■ Directions
Find the word "computer" in the listing, and copy out each line where it turns up.

■ Provided information
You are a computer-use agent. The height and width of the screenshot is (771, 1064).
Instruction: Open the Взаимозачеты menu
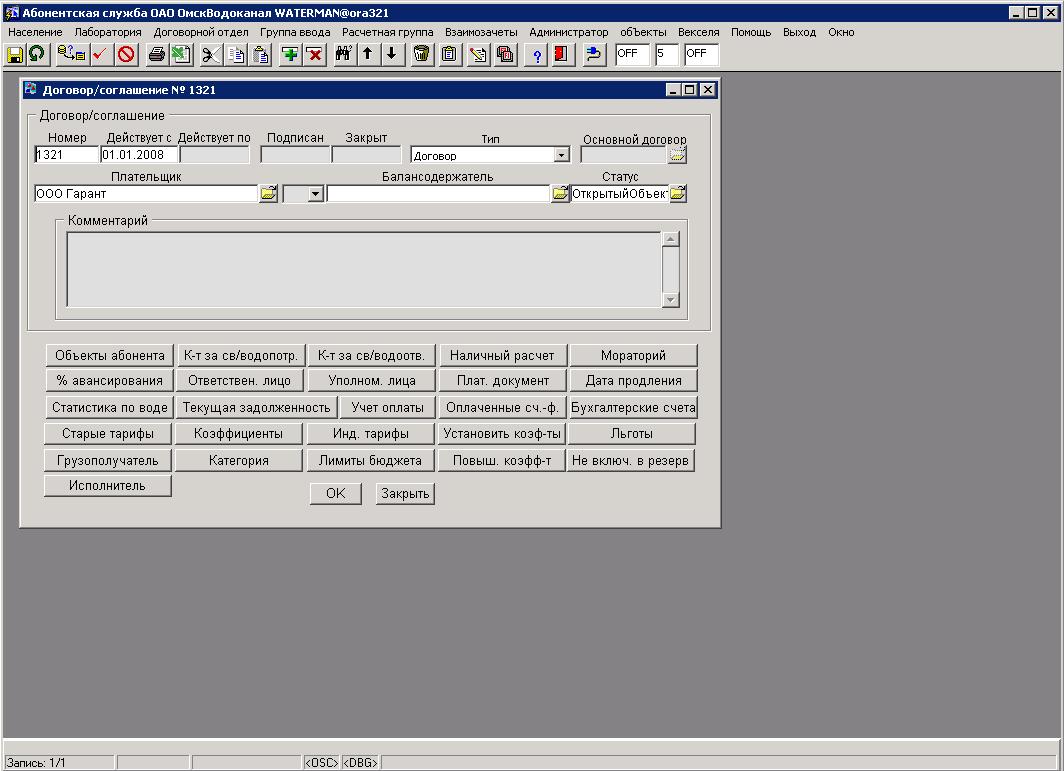click(x=481, y=32)
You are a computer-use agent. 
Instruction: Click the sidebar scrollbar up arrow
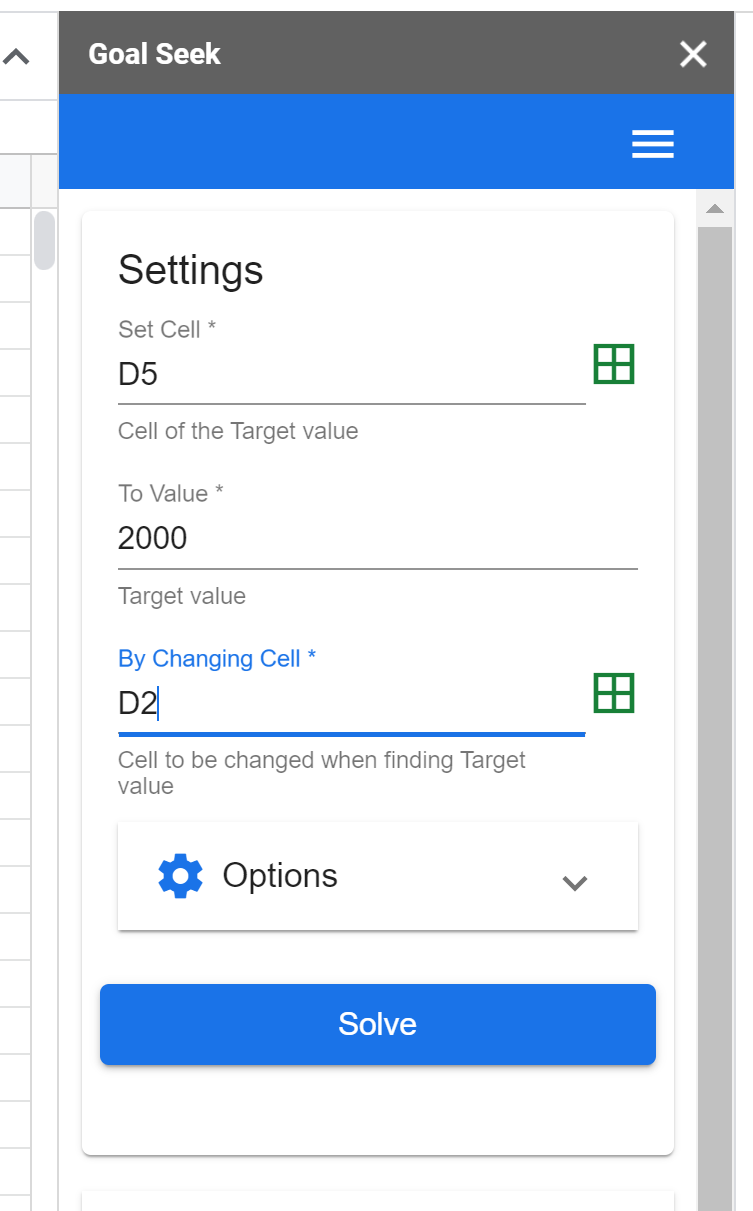click(x=714, y=209)
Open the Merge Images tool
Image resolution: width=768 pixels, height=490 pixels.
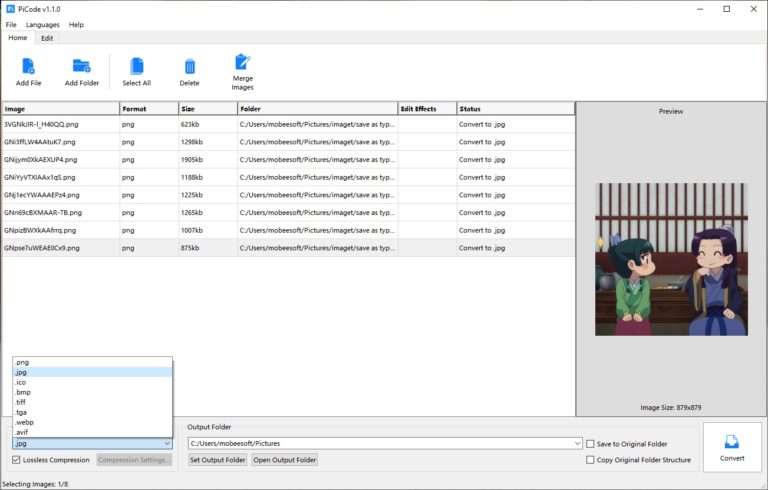point(242,62)
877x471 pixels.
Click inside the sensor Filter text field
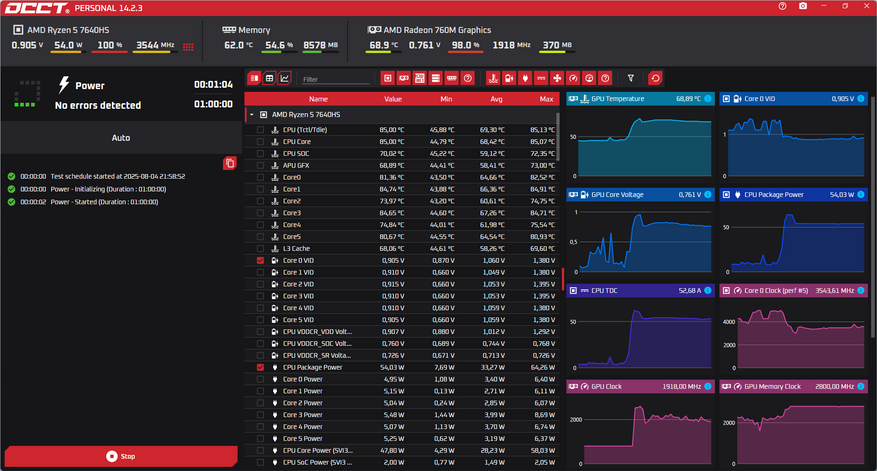click(336, 79)
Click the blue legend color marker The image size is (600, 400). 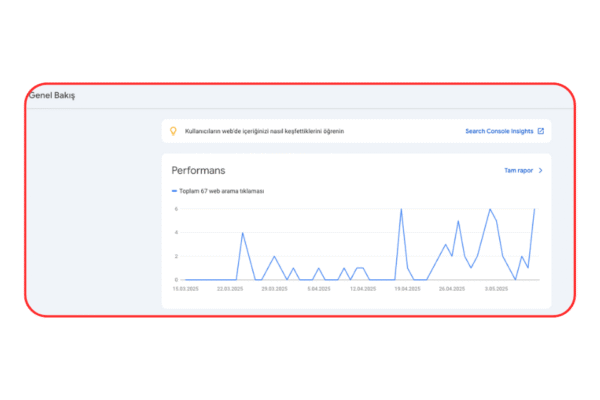click(x=174, y=191)
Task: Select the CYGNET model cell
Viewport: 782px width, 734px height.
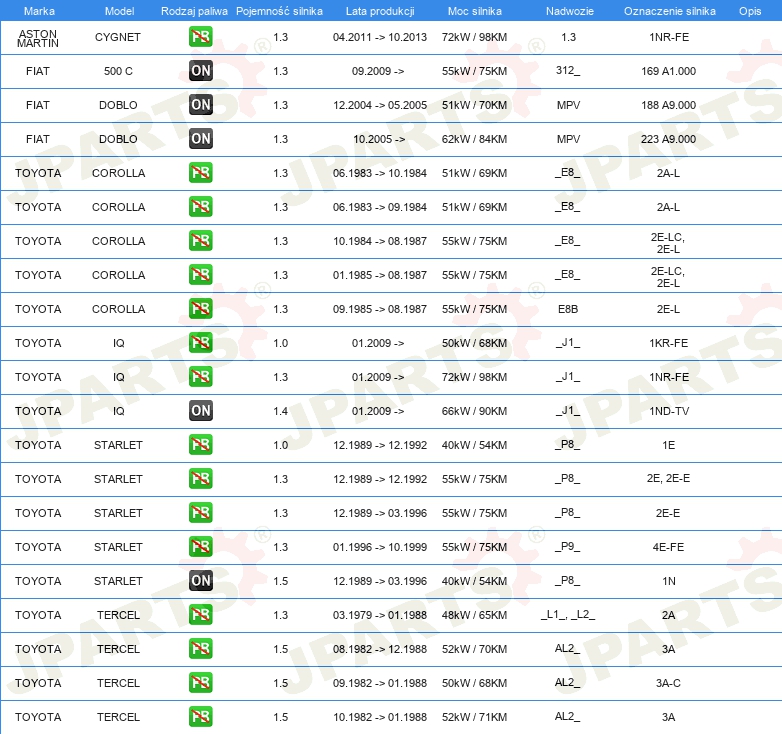Action: click(118, 37)
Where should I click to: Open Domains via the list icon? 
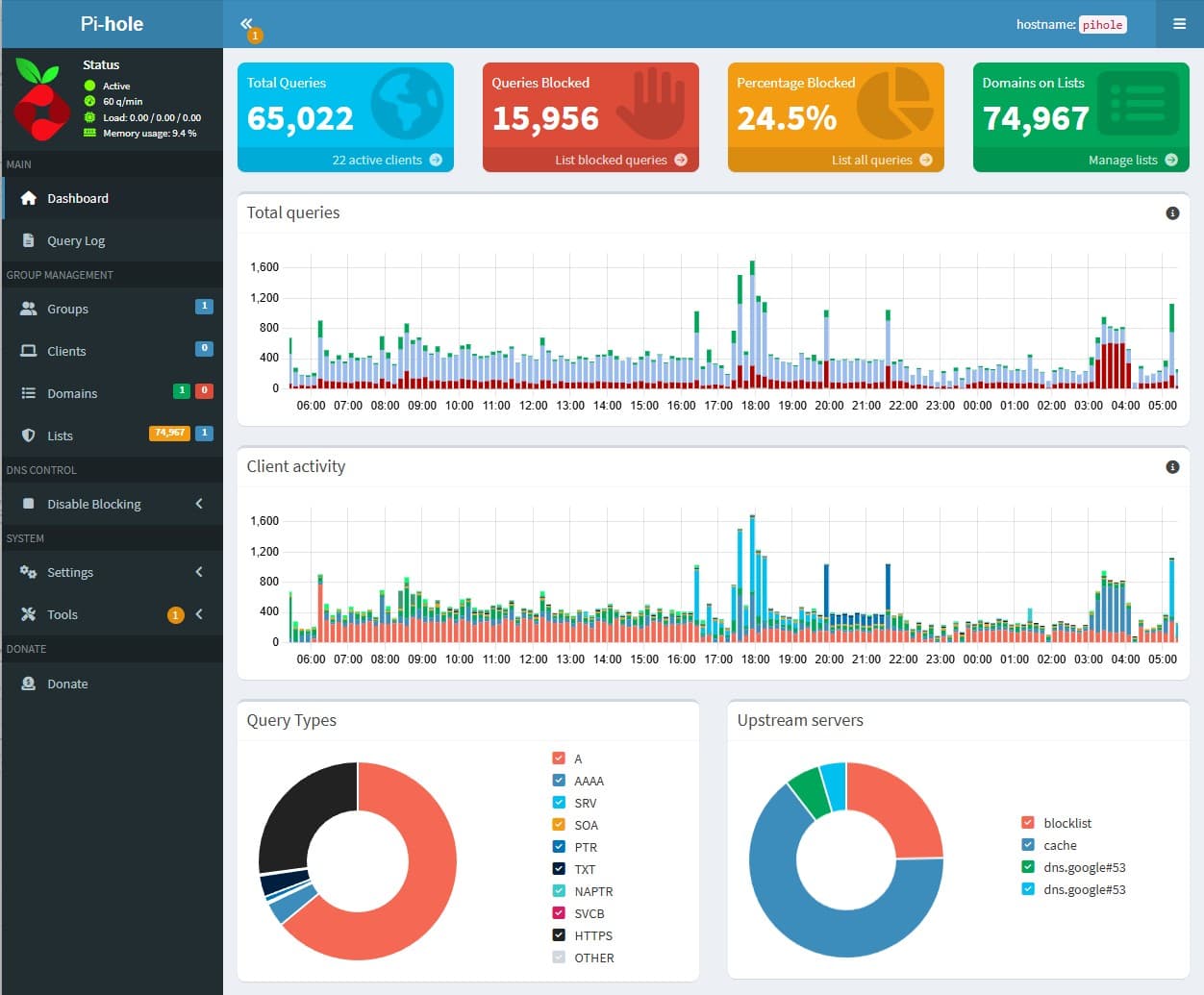(30, 393)
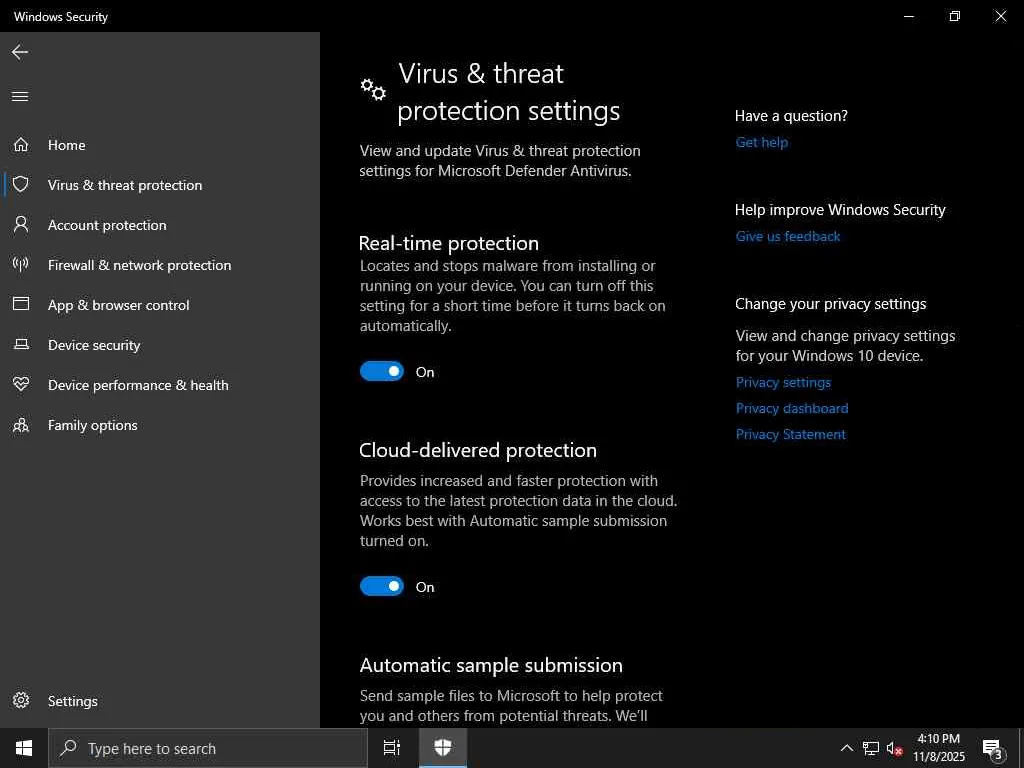Open the Privacy dashboard link

click(792, 408)
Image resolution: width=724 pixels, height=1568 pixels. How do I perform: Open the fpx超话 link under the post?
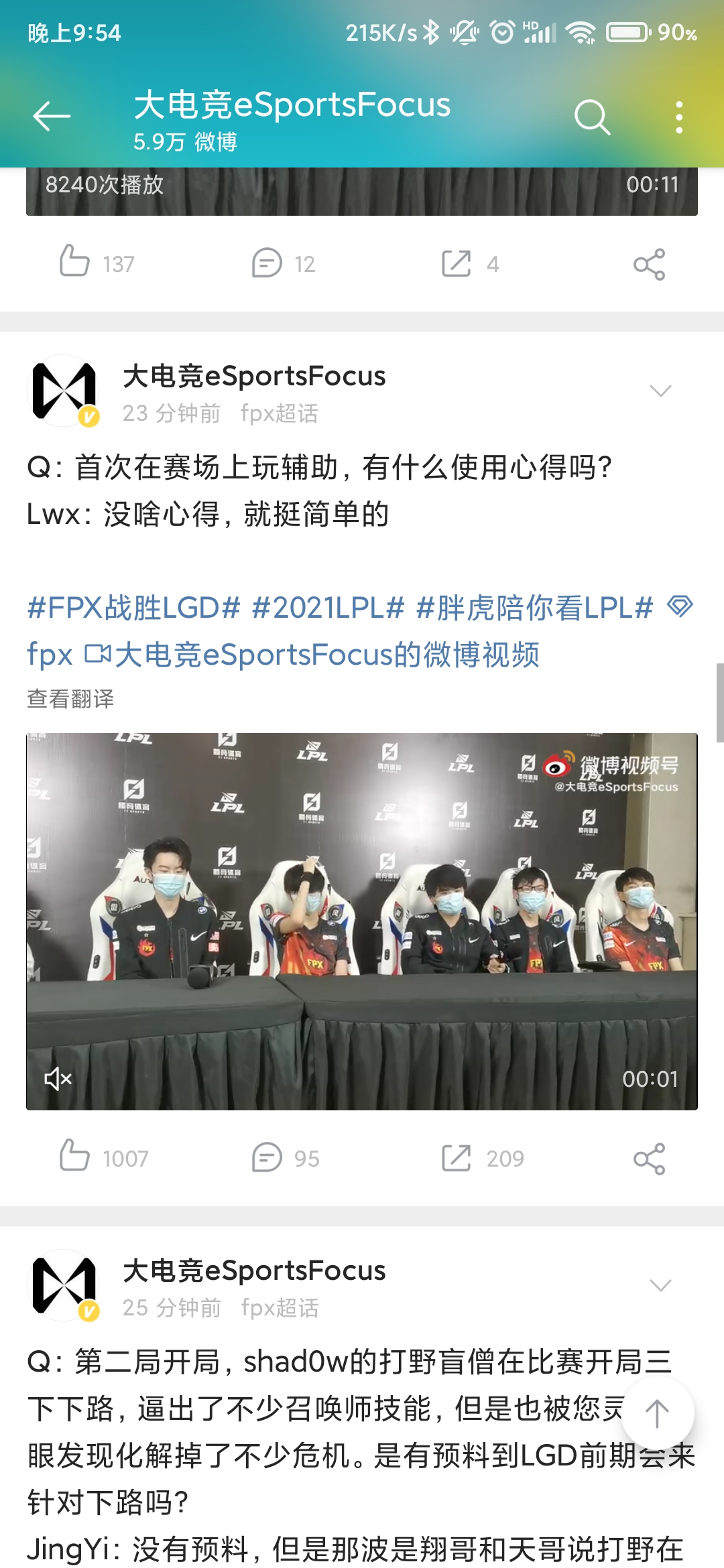tap(280, 413)
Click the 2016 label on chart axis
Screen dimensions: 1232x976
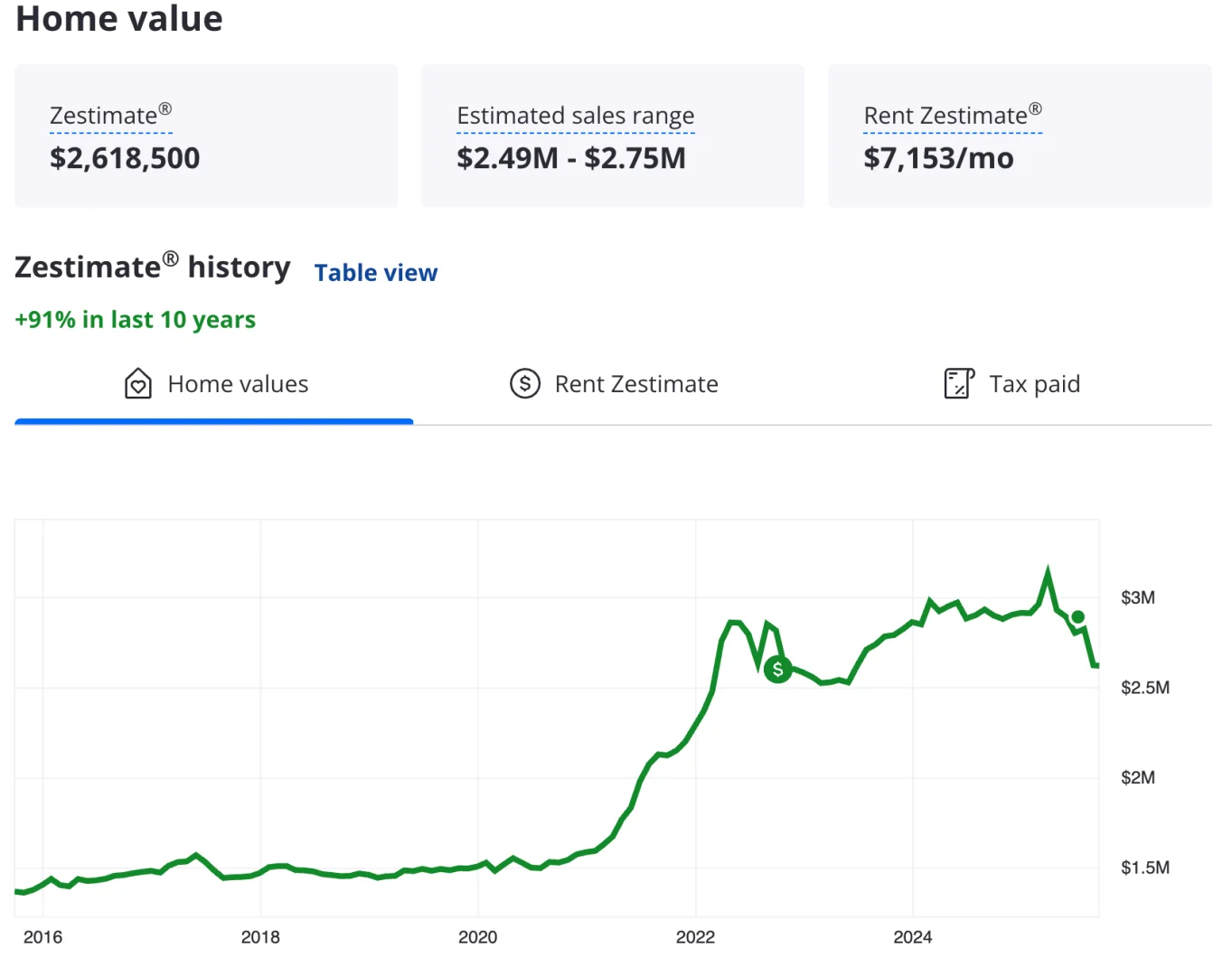tap(42, 937)
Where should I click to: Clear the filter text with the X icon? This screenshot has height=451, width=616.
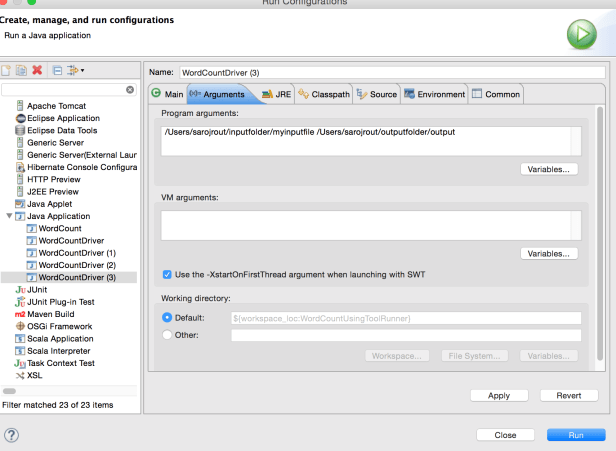129,90
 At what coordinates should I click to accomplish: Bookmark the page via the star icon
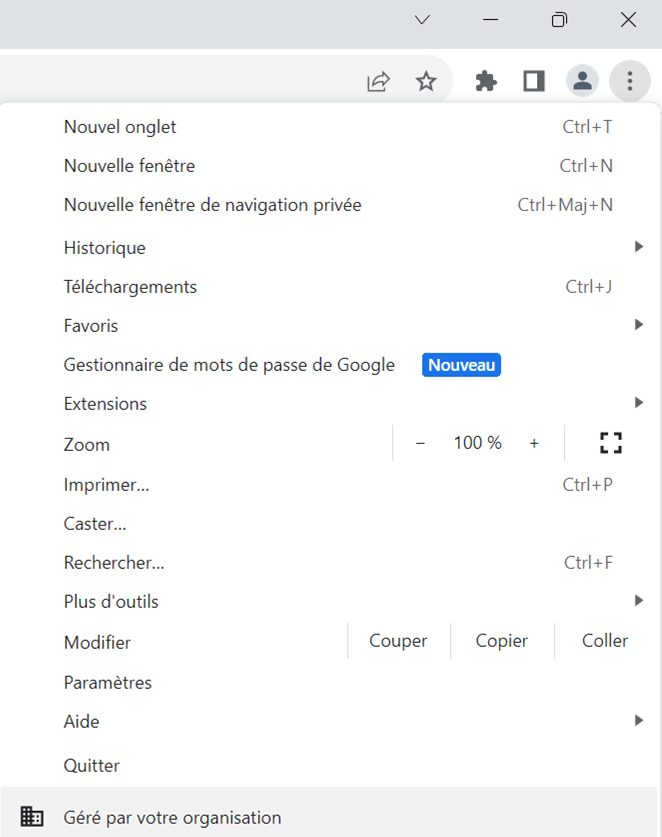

■ Exercise solution
You are a computer-use agent. The height and width of the screenshot is (771, 1064).
You are a computer-use agent. 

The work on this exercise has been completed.